ENTRIES PROVIDED START

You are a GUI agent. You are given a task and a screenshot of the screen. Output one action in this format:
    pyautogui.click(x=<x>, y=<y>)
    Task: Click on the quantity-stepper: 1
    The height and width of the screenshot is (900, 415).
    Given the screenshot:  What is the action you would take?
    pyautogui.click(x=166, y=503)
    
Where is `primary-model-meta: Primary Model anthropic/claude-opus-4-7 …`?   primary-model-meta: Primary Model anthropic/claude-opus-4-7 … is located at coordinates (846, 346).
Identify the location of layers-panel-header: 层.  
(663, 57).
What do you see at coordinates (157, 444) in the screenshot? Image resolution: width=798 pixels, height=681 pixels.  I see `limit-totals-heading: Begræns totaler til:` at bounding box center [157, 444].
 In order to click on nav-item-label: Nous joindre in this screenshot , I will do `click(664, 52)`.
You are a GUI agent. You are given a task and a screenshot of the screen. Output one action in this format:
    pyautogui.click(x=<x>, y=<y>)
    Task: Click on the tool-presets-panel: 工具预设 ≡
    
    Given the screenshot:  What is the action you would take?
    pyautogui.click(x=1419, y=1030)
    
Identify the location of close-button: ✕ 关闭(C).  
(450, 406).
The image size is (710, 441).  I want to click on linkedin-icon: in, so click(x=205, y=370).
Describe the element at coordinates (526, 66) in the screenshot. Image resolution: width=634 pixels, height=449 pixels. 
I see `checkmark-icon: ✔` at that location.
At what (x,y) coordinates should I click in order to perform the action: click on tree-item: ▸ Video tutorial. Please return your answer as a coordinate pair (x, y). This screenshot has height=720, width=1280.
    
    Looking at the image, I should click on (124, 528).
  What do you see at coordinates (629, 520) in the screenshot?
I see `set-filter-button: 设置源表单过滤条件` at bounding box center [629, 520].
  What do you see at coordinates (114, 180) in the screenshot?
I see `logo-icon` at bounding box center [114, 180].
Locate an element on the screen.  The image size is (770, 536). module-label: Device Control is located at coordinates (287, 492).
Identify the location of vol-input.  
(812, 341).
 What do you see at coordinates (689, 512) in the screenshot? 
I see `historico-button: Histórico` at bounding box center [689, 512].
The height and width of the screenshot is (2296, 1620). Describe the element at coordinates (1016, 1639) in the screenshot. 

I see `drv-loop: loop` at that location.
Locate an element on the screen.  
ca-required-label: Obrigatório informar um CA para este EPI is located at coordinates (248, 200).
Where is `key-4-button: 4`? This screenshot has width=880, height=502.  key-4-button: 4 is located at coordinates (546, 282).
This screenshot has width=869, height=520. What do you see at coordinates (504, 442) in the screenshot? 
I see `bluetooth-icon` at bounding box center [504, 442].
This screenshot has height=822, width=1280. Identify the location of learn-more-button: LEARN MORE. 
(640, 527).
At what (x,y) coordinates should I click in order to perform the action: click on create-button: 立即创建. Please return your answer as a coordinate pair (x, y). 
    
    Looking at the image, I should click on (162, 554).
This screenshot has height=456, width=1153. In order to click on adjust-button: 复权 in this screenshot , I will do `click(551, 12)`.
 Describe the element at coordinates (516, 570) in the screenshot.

ENTRIES PROVIDED END

**THE TASK:** Gather every line above that contains the string "label". Case counts.

**EXERCISE RESPONSE:**
 In order to click on nav-item-label: Nous joindre in this screenshot , I will do `click(664, 52)`.
Locate an element on the screen.  The image size is (770, 536). module-label: Device Control is located at coordinates (287, 492).
ca-required-label: Obrigatório informar um CA para este EPI is located at coordinates (248, 200).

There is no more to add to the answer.